Wang has published over one hundred articles on the brain in leading scientific journals and has received numerous awards. He gives public lectures on a regular basis and has been featured in The New York Times, The Wall Street Journal, NPR, and the Fox News Channel.

Wang has been widely honored for his scholarship and his advances in neuroscience. He has received the Alfred P. Sloan Fellowship, the Rita Allen Foundation Young Scholars Fellowship, a Distinguished Young Investigator Award from the W. M. Keck Foundation, and a CAREER award from the National Science Foundation. He was also selected by the American Association for the Advancement of Science as a Congressional Science and Engineering Fellow. In 2015, New Jersey Governor Chris Christie appointed him to the Governor's Council for Medical Research and the Treatment of Autism.

Wang is also a faculty associate with Princeton's Program in Law and Public Affairs. In 2017, he founded the Princeton Gerrymandering Project, a website that allows users to check for gerrymandering in the districts of their choice using three statistical tests: Student's t-test, the Median test, and the Monte Carlo method. He also co-authored an amicus brief for Gill v. Whitford with Heather K. Gerken, Jonathan N. Katz, Gary King, and Larry Sabato in favor of partisan symmetry tests for gerrymandering.

In early 2026, Wang announced he was running as a Democrat in New Jersey's 12th congressional district after the incumbent, Bonnie Watson Coleman, announced she would not seek reelection. Wang is one of thirteen candidates running in the primary, and has received endorsements from Harvard Law School Professor Lawrence Lessig and businessman Andrew Yang.

==Election predictions==
In 2004, Wang was among the first to aggregate US presidential polls using probabilistic methods. The method's applications included correct election-eve predictions, high-resolution tracking of the race during the campaign, and identification of targets for resource allocation. Wang's calculation missed the final result by a wide margin, as he predicted that John Kerry would defeat George W. Bush by 311–227 in the electoral college, corresponding to a 98% probability of a Kerry victory. One of his alternate models did precisely predict the actual electoral outcome: Bush 286, Kerry 252.

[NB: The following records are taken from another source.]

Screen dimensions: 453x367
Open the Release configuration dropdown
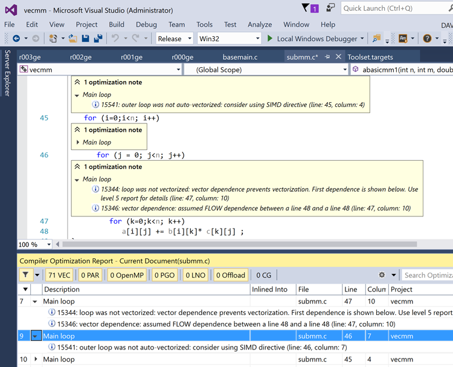174,39
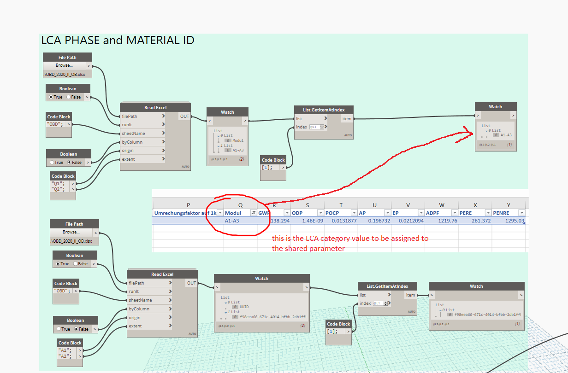Select spreadsheet column header Q

click(240, 205)
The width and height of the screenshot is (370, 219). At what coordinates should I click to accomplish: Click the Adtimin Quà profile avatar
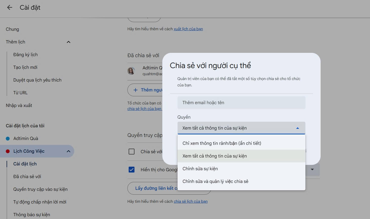[x=131, y=71]
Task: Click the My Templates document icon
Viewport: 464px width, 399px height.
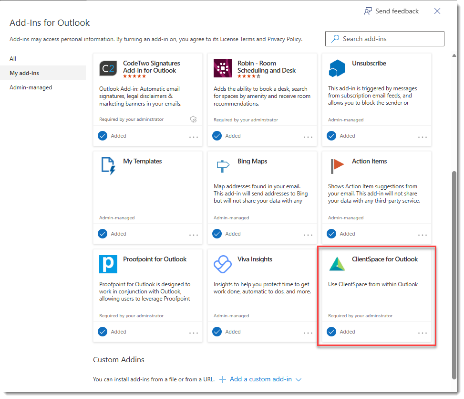Action: click(108, 166)
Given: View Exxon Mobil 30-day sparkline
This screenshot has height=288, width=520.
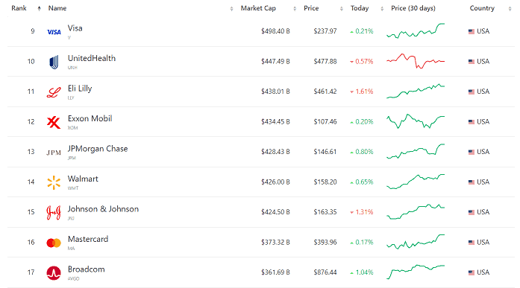Looking at the screenshot, I should [x=416, y=121].
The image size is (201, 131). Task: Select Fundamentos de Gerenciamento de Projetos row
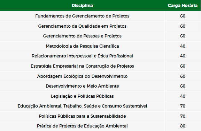click(100, 16)
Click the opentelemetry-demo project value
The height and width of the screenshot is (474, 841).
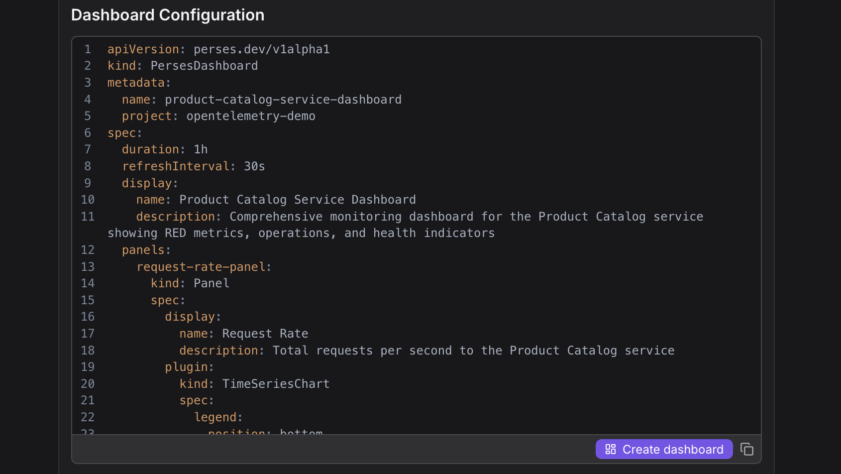251,116
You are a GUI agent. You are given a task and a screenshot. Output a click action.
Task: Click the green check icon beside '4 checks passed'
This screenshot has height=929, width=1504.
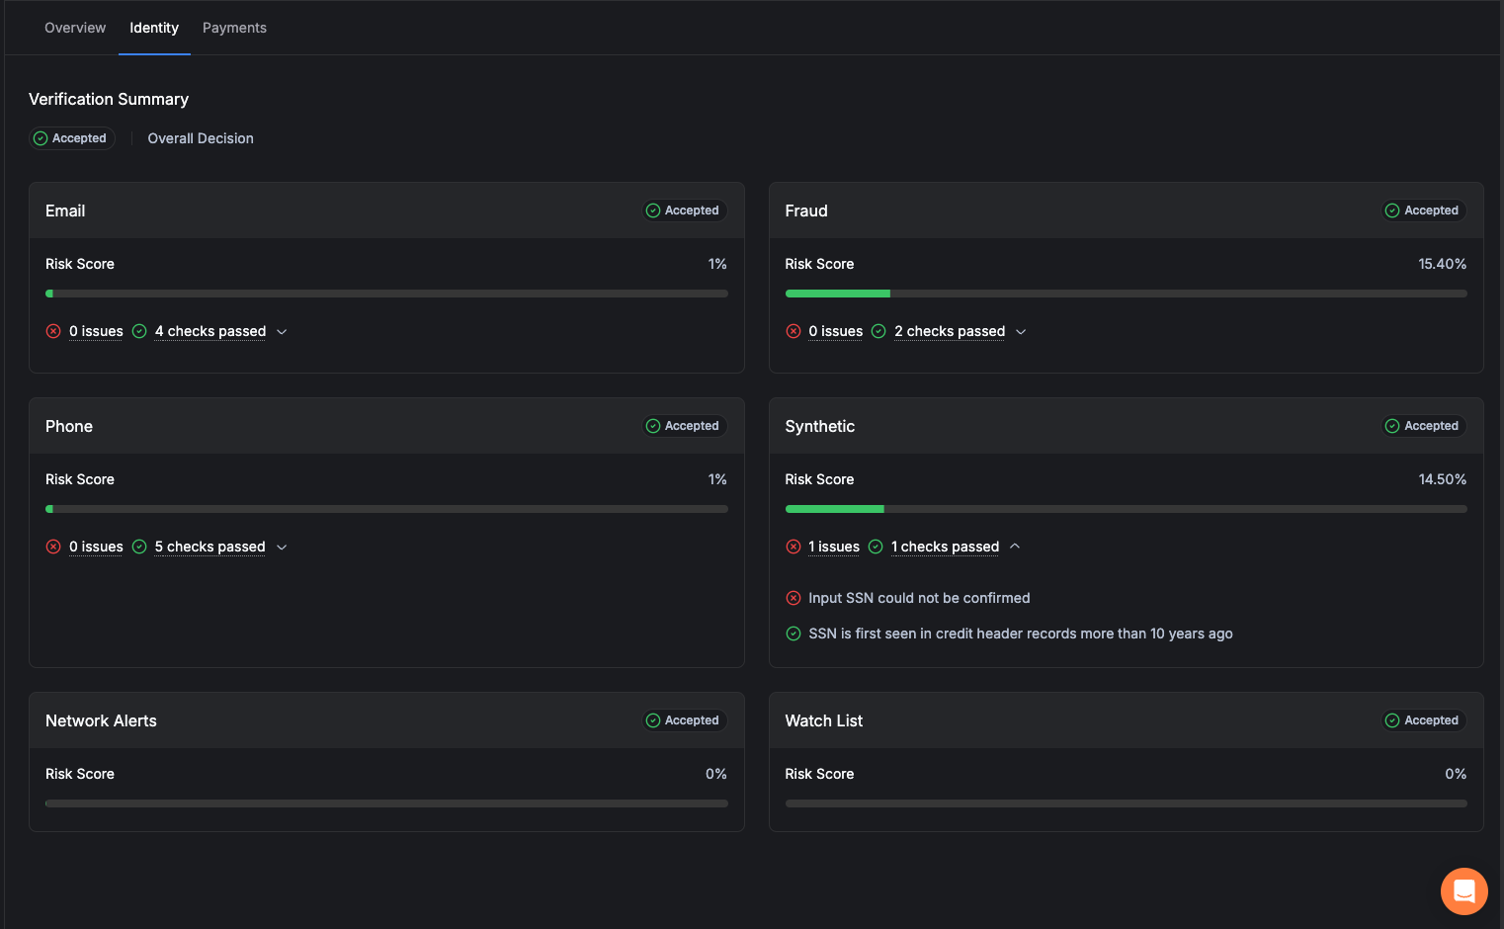[x=138, y=331]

In 2008, Wang and Andrew Ferguson founded the Princeton Election Consortium blog, which analyzes U.S. national election polling. His statistical analysis in 2012 correctly predicted the presidential vote outcome in 49 of 50 states and the popular vote outcome of Barack Obama's 51.1% to Mitt Romney's 48.9%. That year, the Princeton Election Consortium also correctly called 10 out of 10 close Senate races and came within a few seats of the final House outcome.

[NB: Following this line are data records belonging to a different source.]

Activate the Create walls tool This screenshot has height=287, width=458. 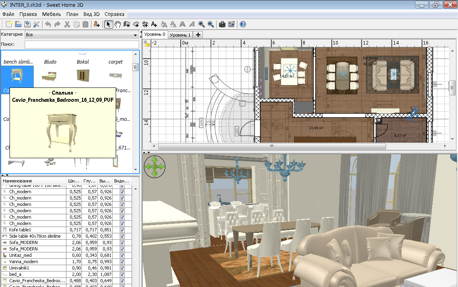[x=127, y=24]
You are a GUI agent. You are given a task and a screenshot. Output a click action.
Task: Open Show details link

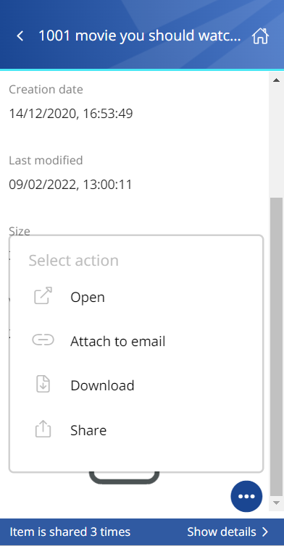pyautogui.click(x=222, y=532)
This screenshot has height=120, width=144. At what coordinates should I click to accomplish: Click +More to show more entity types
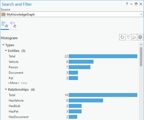(x=13, y=83)
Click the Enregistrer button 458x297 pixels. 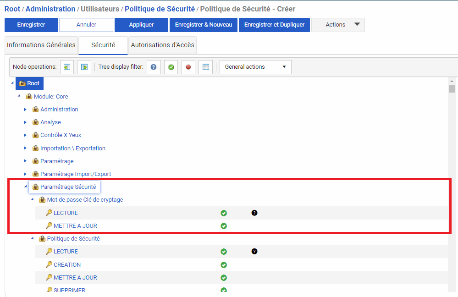point(31,25)
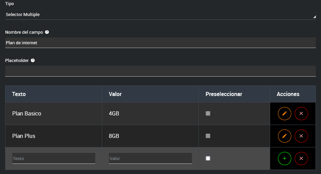Screen dimensions: 321x174
Task: Click the Tipo dropdown arrow
Action: point(314,16)

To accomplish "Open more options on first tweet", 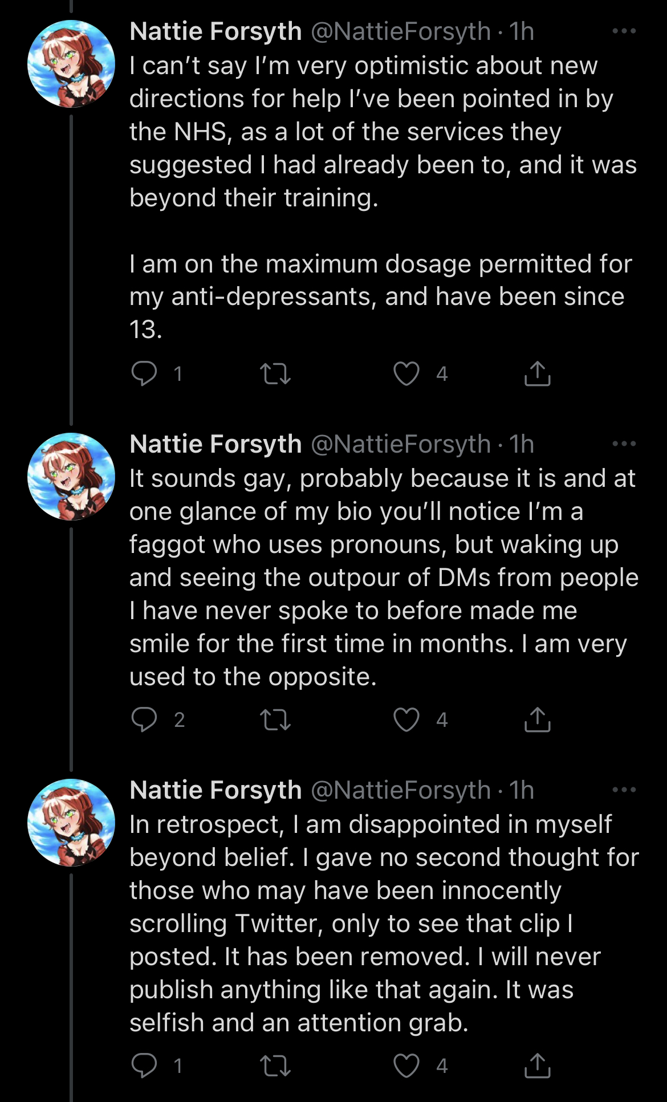I will [x=624, y=31].
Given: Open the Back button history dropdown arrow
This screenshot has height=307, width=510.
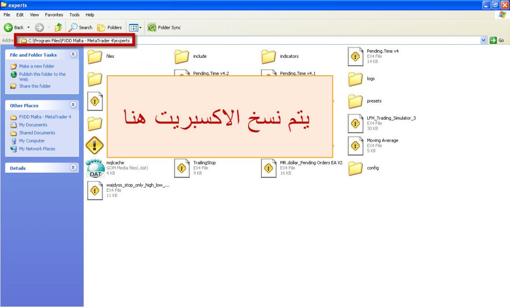Looking at the screenshot, I should (28, 28).
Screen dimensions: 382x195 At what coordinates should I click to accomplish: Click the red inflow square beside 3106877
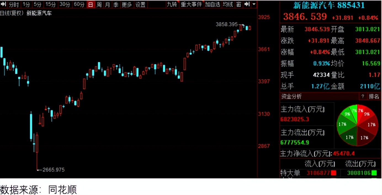333,173
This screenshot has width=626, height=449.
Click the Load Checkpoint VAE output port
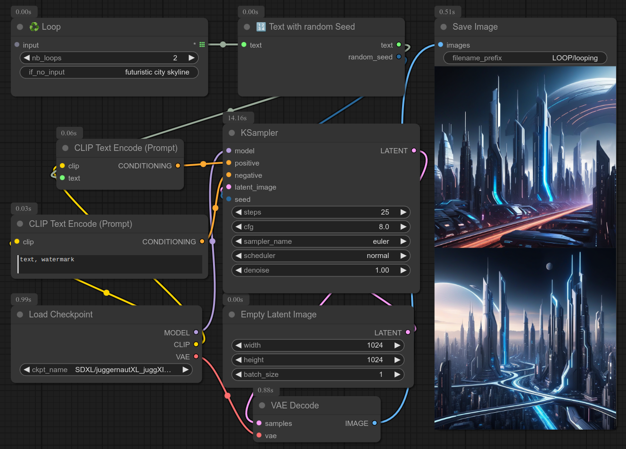coord(196,357)
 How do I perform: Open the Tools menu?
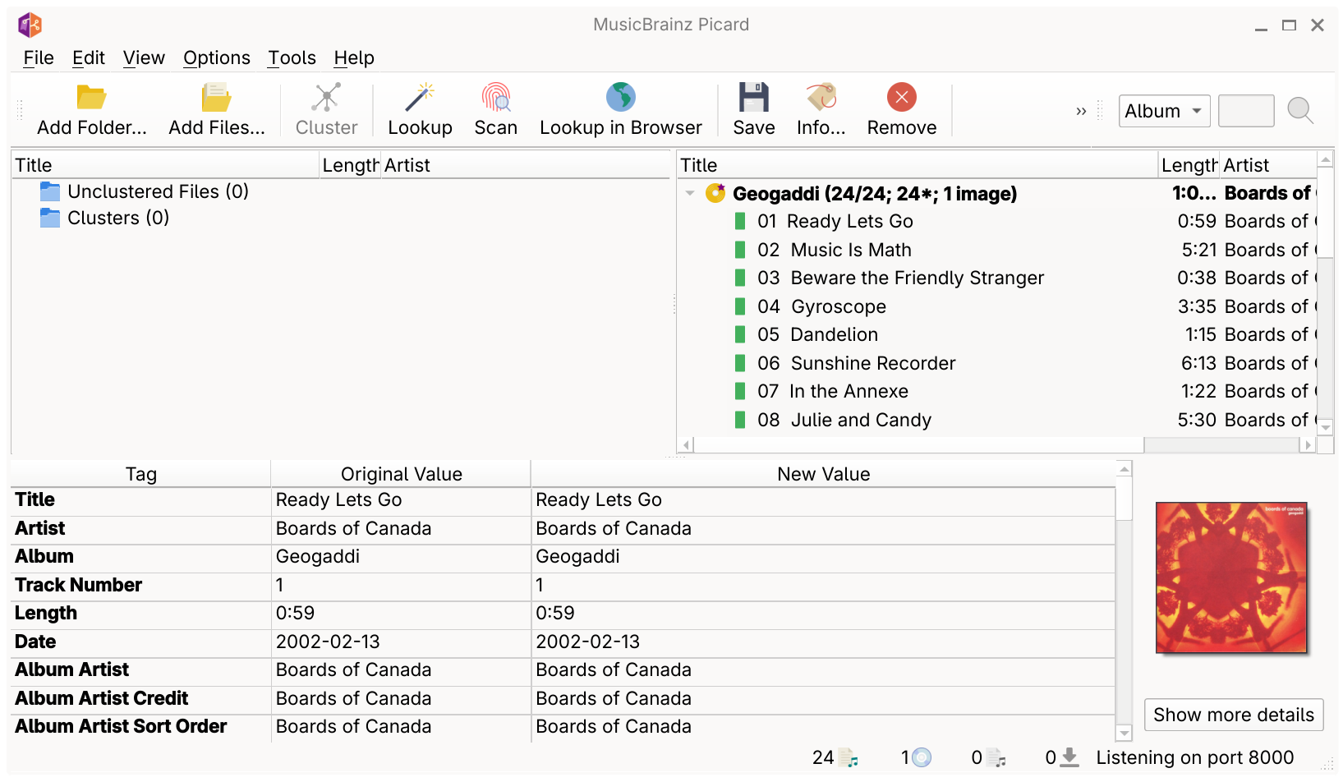pos(292,58)
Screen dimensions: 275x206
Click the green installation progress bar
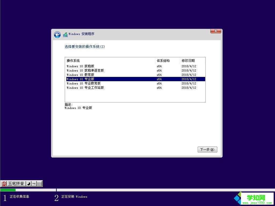(x=8, y=190)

In 2016, PEC predicted a 93% chance of a Hillary Clinton victory in one model and a greater than 99% chance of a Clinton victory in his other model. Wang believed that polls were reliable and that errors were unlikely to be correlated. Fellow forecaster Nate Silver instead predicted that a larger error was very possible, citing the large number of undecided voters in 2016 compared to 2012, and believed that errors in state-level polling would likely be correlated. Clinton lost the 2016 election to Donald Trump by more than 60 electoral votes, with Wang stating that "In addition to the enormous polling error, I did not correctly estimate the size of the correlated error – by a factor of five." In response to Trump's victory, Wang subsequently ate a cricket on CNN, fulfilling a promise that he would "eat a bug" if Trump won more than 240 electoral votes.

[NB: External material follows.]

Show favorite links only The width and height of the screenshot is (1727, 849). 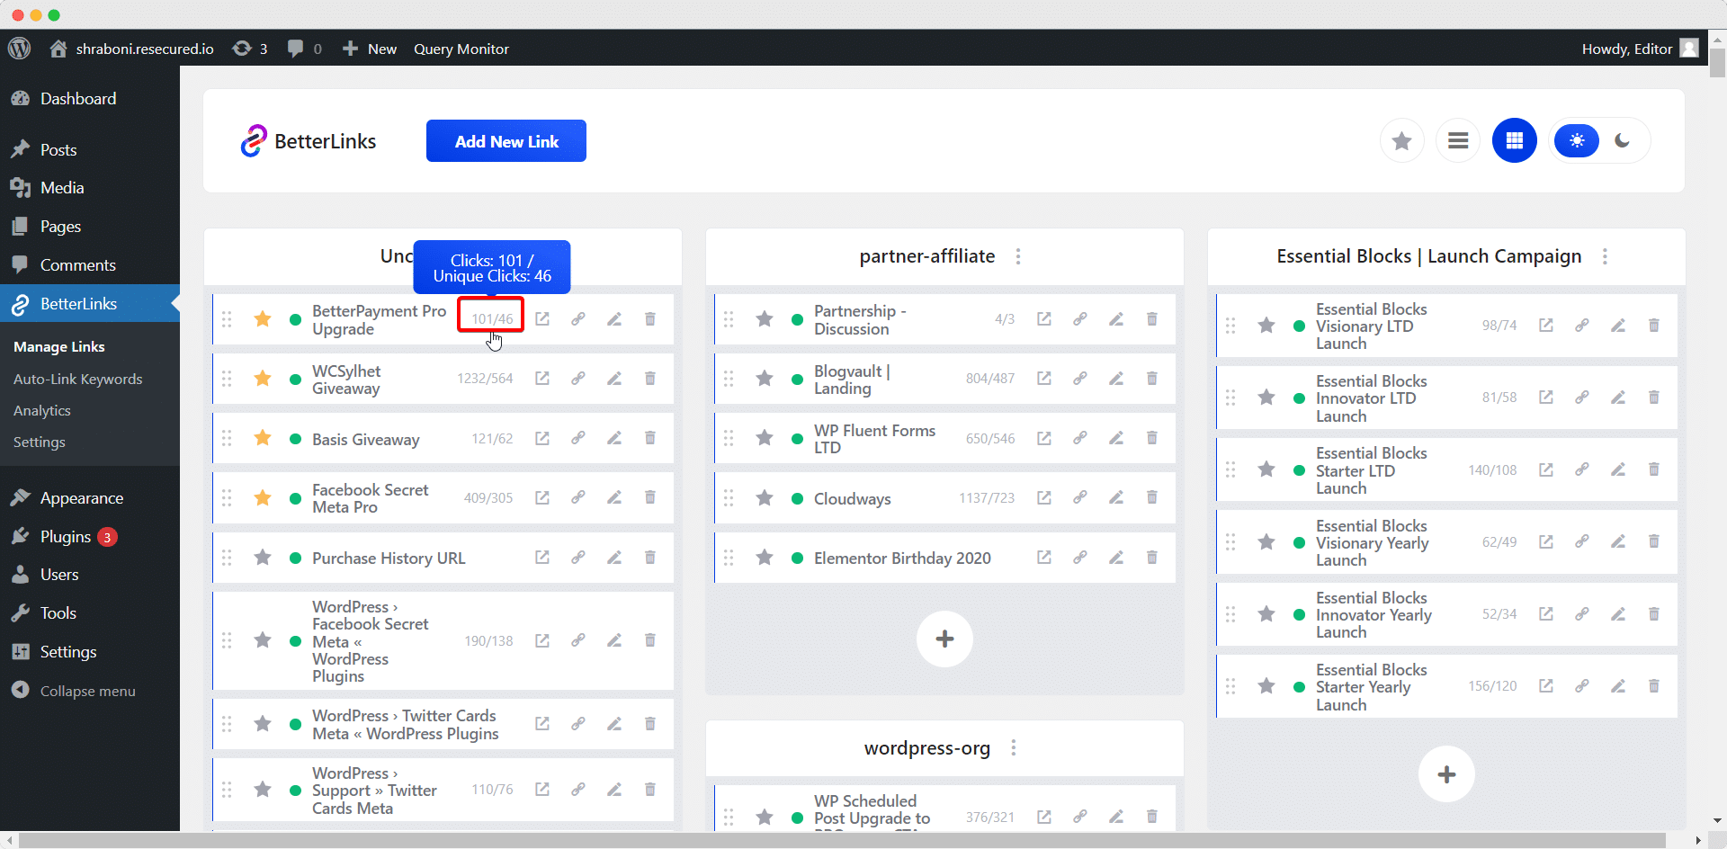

During the 2020 COVID-19 pandemic Wang began tracking the spread of the disease and providing statistical data about the rate of its spread.

==Books==
Wang's first co-authored book, Welcome To Your Brain: Why You Lose Your Car Keys But Never Forget How To Drive, was a best-seller. It was named 2009 Young Adult Science Book of the Year by the American Association for the Advancement of Science and has been translated into more than 20 languages. His second co-authored book, Welcome To Your Child's Brain: How The Mind Develops From Conception To College, has been translated into 15 languages. Both books were co-authored by Sandra Aamodt.

==Personal life==
Wang and his wife, a physician, live in Princeton, New Jersey.